NURS 8310 Week 8: Screening for Diseases essay assignment
Scientists are continually seeking to develop new screening tests that can detect diseases earlier. Screening is an essential tool for the secondary prevention of disease. It is used when the earlier detection of disease is associated with an improved outcome, as is the case with colorectal cancer. This week, you will examine the process of screening for disease, the effectiveness of different screening tests, and the controversies that surround screening programs.
- Analyze how epidemiologic data are used to argue for or against a screening program
- Analyze how epidemiologic data can be used to formulate policy for improving population health
- Evaluate the social impact of addressing a population health problem
- Develop an evaluation plan for a health intervention
Discussion: Screening for Disease essay assignment
Although many individuals and organizations may endorse the goal of screening programs, the details and implementation are often controversial. For some types of screening, it can be quite challenging to weigh the human and economic costs and benefits and determine a clear recommendation. For instance, in an article in theNew England Journal of Medicine, Dr. Michael Barry (2009) indicates that “serial PSA [prostate-specific–antigen] screening has at best a modest effect on prostate-cancer mortality during the first decade of follow-up. This benefit comes at the cost of substantial over-diagnosis and overtreatment. It is important to remember that the key question is not whether PSA screening is effective but whether it does more good than harm.”
This week’s Learning Resources include articles about screening programs for four different diseases that contain potentially controversial recommendations. For this Discussion, you will select a disease and examine the epidemiological evidence to assess a recommendation for screening guidelines. In addition, you will consider possibilities for furthering policy to promote population health related to this disease.

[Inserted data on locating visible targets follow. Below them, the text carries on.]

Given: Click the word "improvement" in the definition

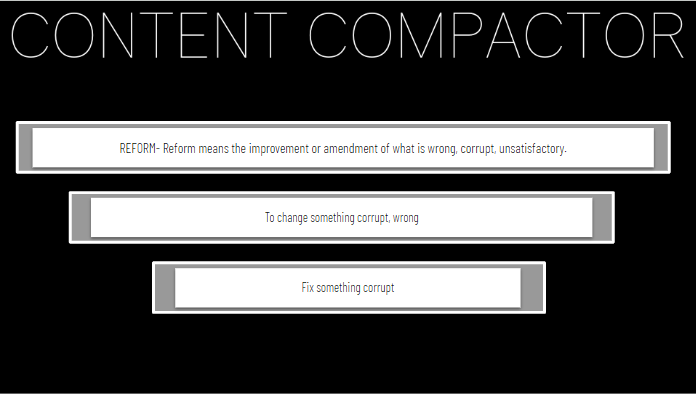Looking at the screenshot, I should 278,149.
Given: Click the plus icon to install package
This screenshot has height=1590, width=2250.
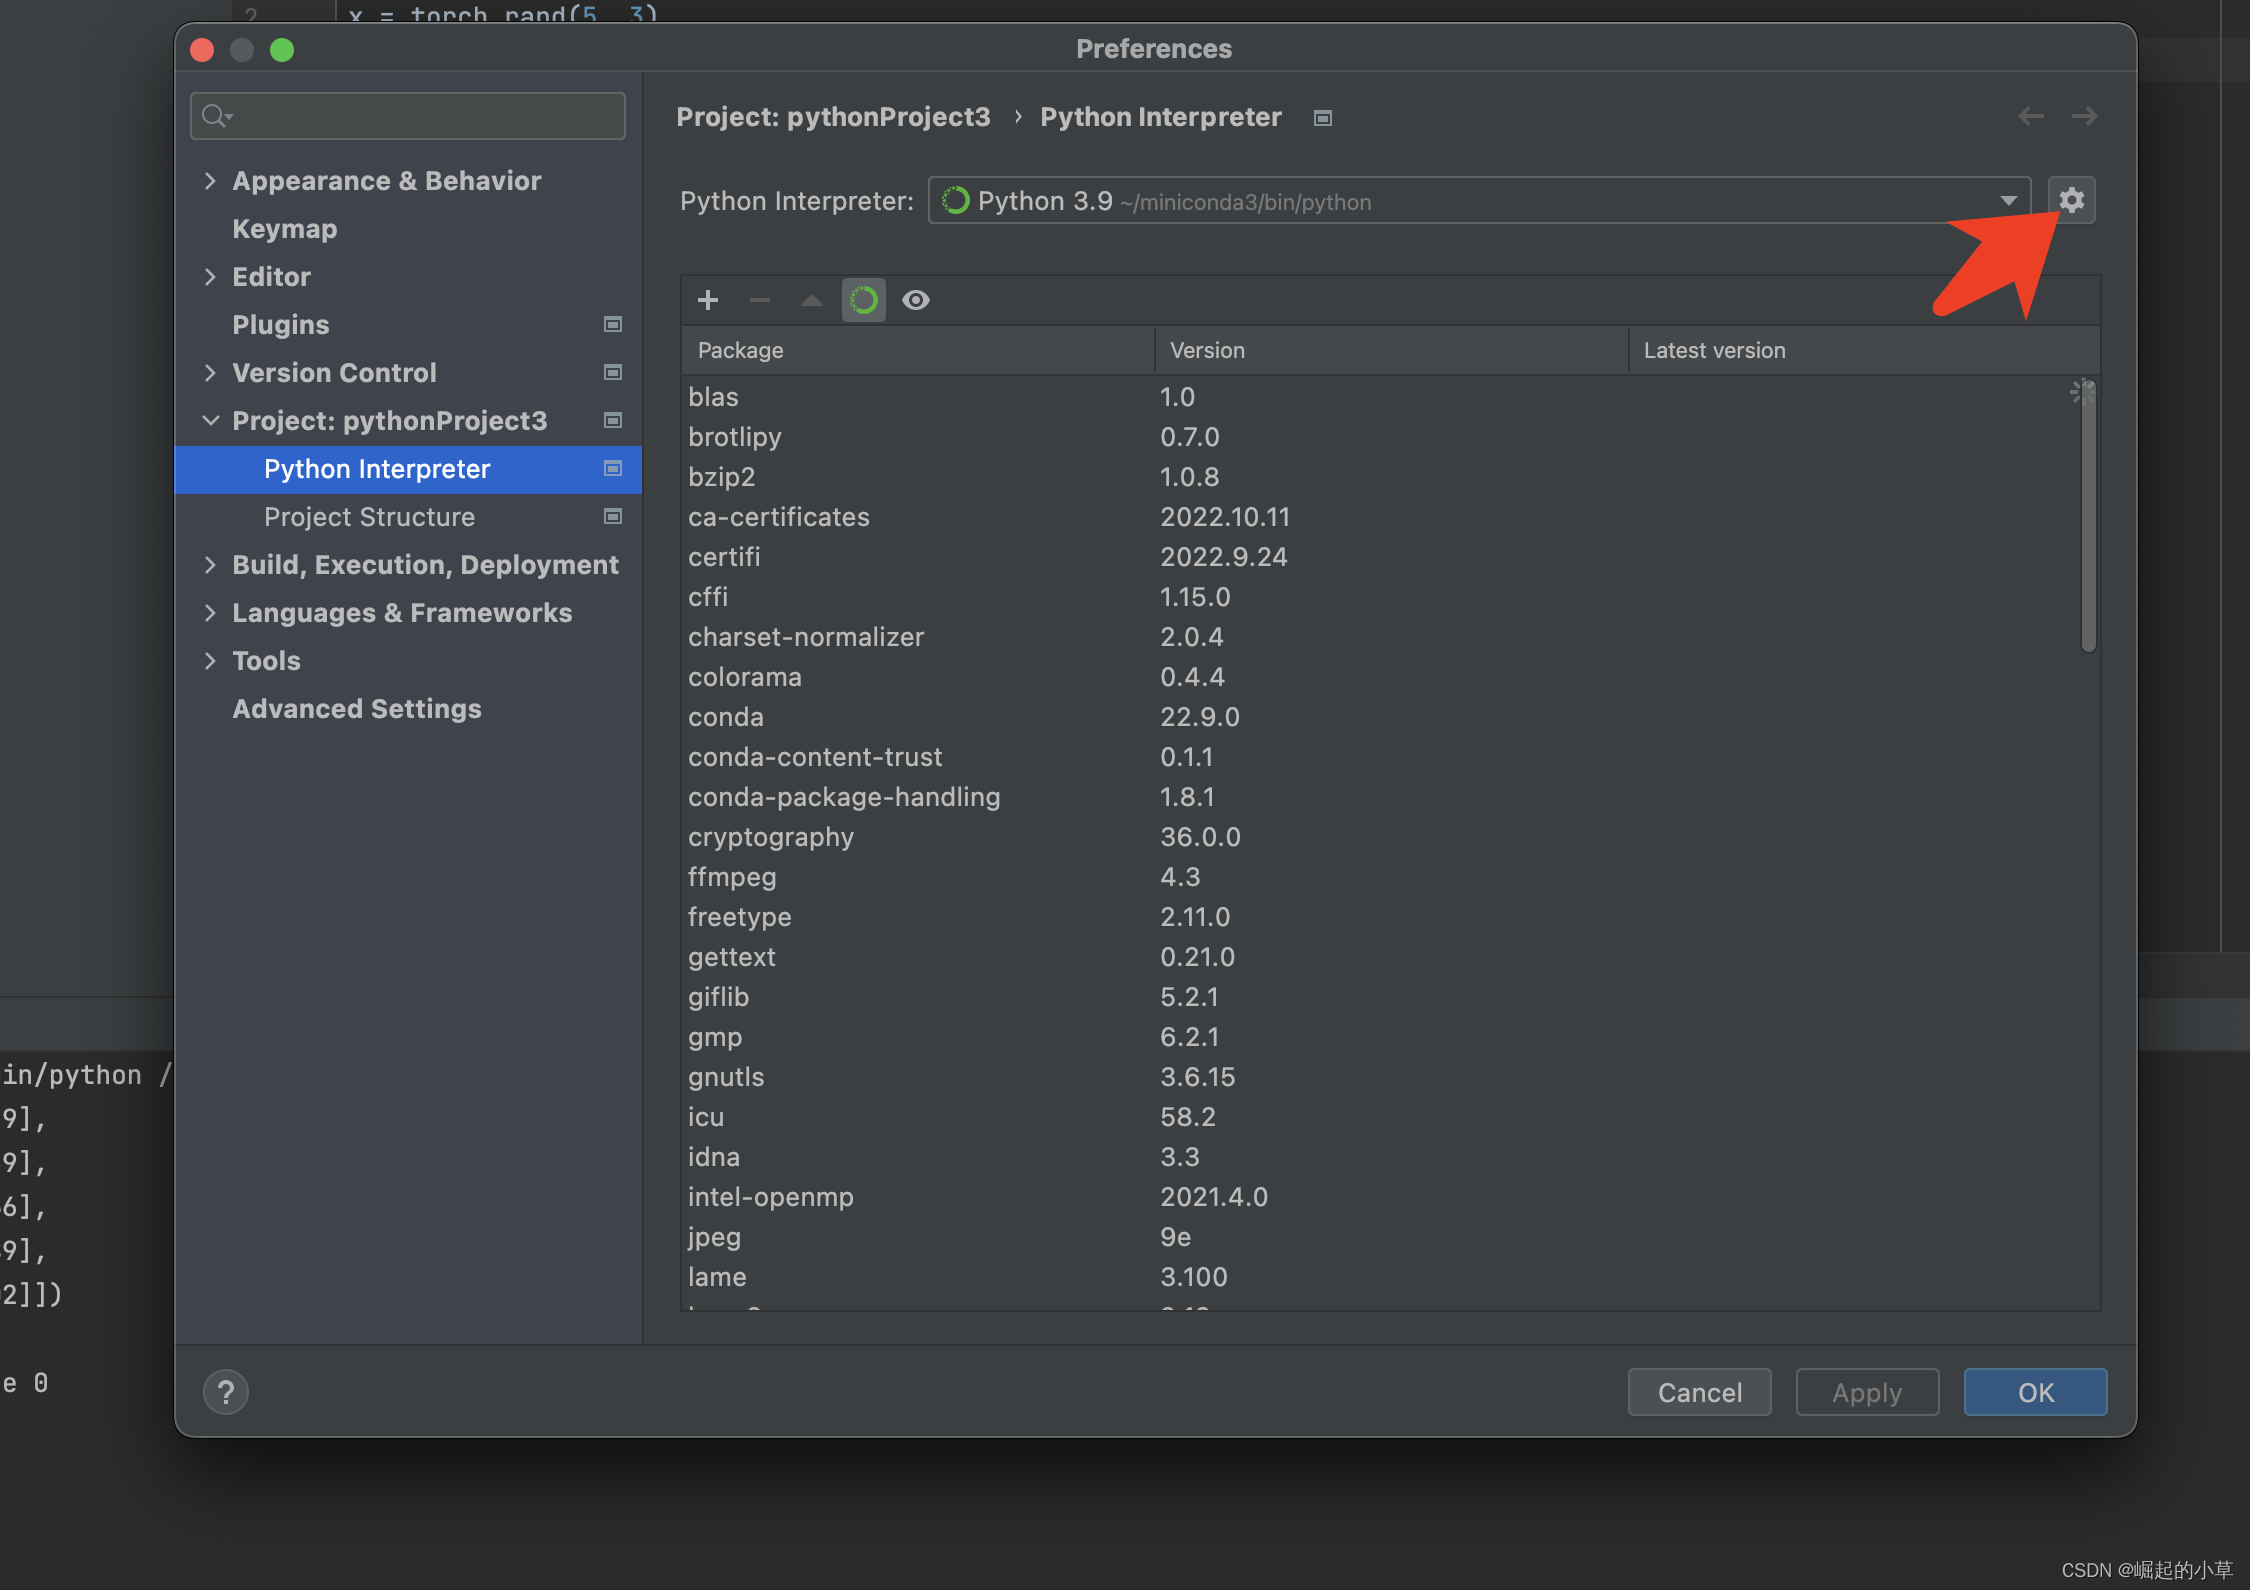Looking at the screenshot, I should [708, 300].
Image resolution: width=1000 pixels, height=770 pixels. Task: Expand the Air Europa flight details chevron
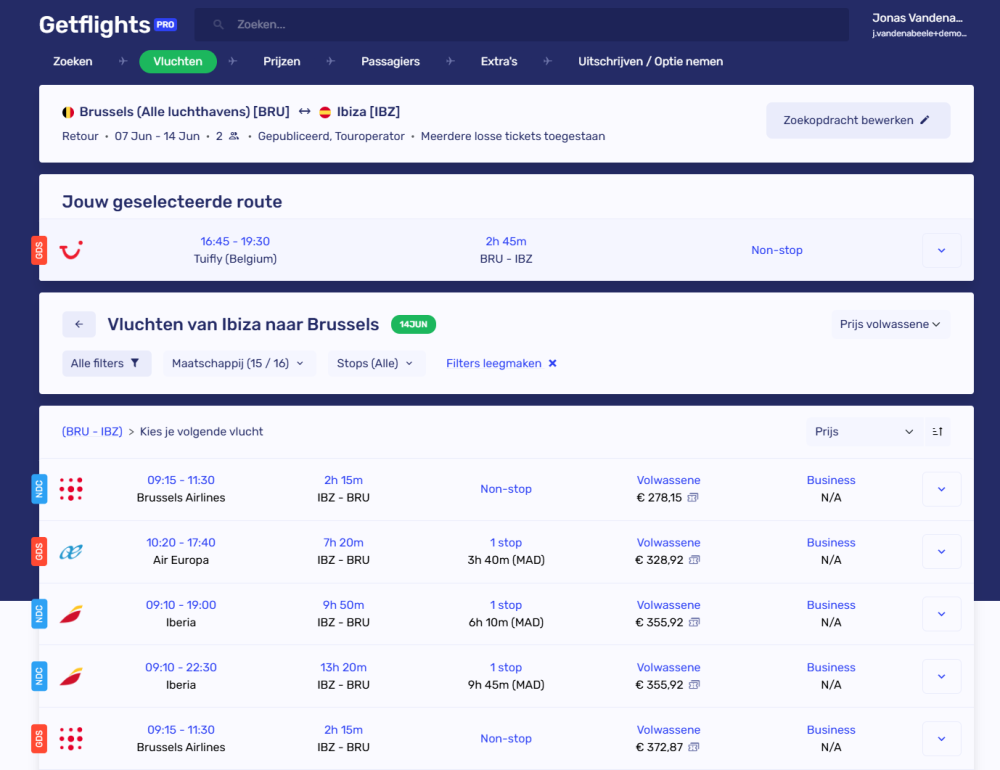941,551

- Review the four articles concerned with screening and public policy listed in this week’s Learning Resources. All four articles contain potentially controversial recommendations for screening and prevention.
- Select one article on which to focus for this Discussion.
- Analyze how the epidemiologic data could be used to formulate policy for improving population health.
By Day 3
Post a cohesive scholarly response that addresses the following:
- Summarize the recommendations of your selected article. Discuss ethical considerations and whether or not you believe the recommendations are justified.
- Describe the epidemiological evidence in support of your position.
- Identify whether the screening program you review is population-based or high-risk based and how that influences your assessment.
- How can the reported data be used to move policy forward for improving population health around this issue?
By Day 6
Respond to the postings of at least two colleagues who commented on an article you did not select. Review his or her summary and make an argument to support a different position. Again, cite epidemiological evidence that supports your opposing view.